Quinn Emanuel won a significant appellate victory for its client Southern California Gas Co. (“SoCalGas”) in the California Supreme Court. The unanimous, published opinion by Justice Cuéllar reinforces and clarifies the scope of California’s economic loss rule, which is a tort doctrine that limits recovery in negligence to those who have suffered physical harm to person or property. This was one of the most-watched business cases in the California Supreme Court this term, and the decision was a resounding victory for the client.

For decades, defendant SoCalGas has stored natural gas in a facility outside of Los Angeles. In October 2015, the facility sprang a leak that took four months to fix. Following the leak, SoCalGas faced a series of lawsuits from area residents and homeowners who claimed property damage and physical injury. This case did not involve those plaintiffs. Instead, plaintiffs here were businesses located in a nearby suburb called Porter Ranch who claimed that, because some residents chose to temporarily relocate during the leak, downtown foot traffic declined, and their businesses did not make as much money as they had hoped. They initiated a class action against SoCalGas seeking lost profits, despite the fact that they did not suffer any direct, physical harm or property damage. SoCalGas’ potential exposure was enormous.
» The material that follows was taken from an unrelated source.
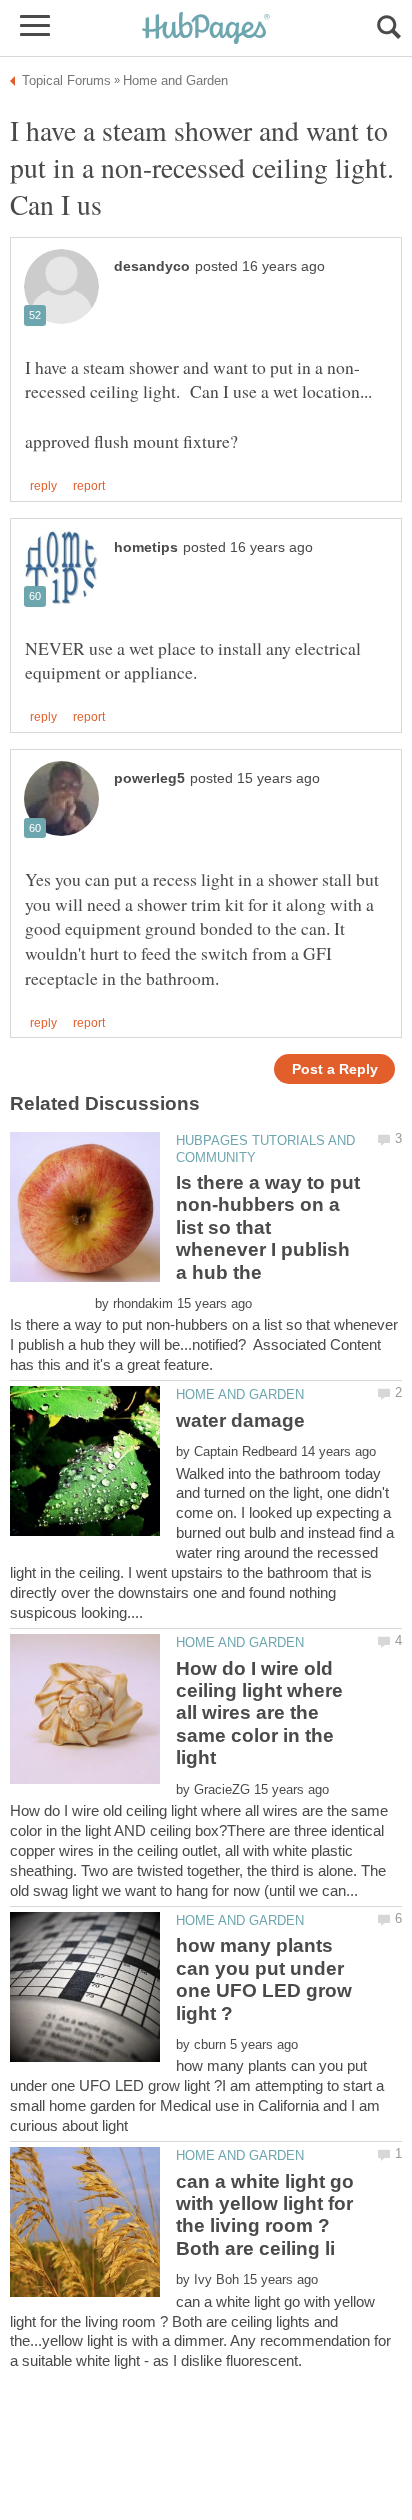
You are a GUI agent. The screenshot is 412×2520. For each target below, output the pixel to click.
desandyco (152, 266)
After the trial court overruled SoCalGas’ demurrer, ruling that pure economic losses like these are recoverable in negligence, the court of appeal reversed and held that the complaint should be dismissed. But the California Supreme Court granted a petition for review, over SoCalGas’s opposition.
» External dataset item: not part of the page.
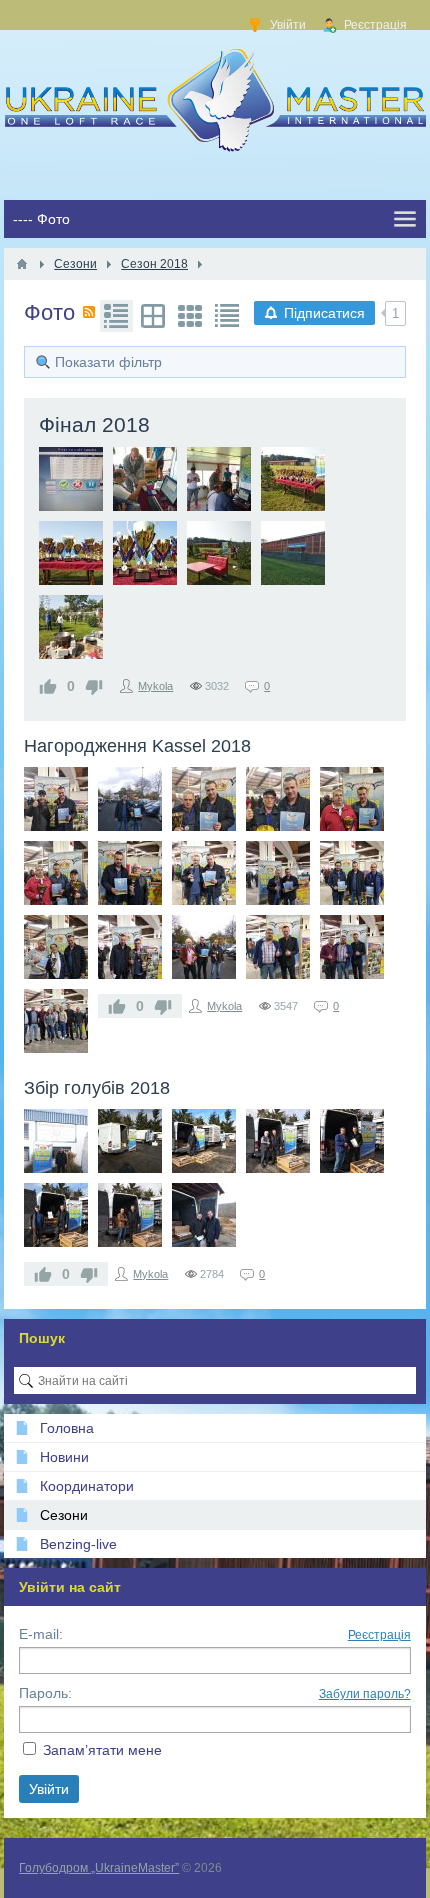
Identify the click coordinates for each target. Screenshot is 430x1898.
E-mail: (41, 1634)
SoCalGas then retained Quinn Emanuel to work with trial counsel on the merits phase of the case, and we convinced the California Supreme Court to affirm the court of appeal’s decision and deny recovery to all the businesses in Porter Ranch that claimed to suffer financial harm due to the gas leak allegedly caused by SoCalGas’ negligence. Our arguments relied on the newly adopted Restatement (3rd) of Torts on Economic Injury, California precedent and policy to explain why allowing recovery for this kind of purely financial loss would open the floodgates for all kinds of new claims and create limitless, rippling liability for those accused of even a single negligent act.

On the plaintiffs’ view, as the California Supreme Court explained, a defendant might be liable if a negligent accident blocked a bridge or tunnel and caused economic losses to all those who could not reach business destinations on the other side. The California Supreme Court agreed with SoCalGas’ arguments that any such result would be untenable, and reaffirmed that a tort plaintiff cannot sue in negligence for purely economic losses caused by harm to a third party. The Court’s decision will have a profound impact not just on SoCalGas but on California businesses as a whole, given it eliminates the threat of potentially billions of dollars of negligence liability in mass disaster cases from indirect and purely economic harm.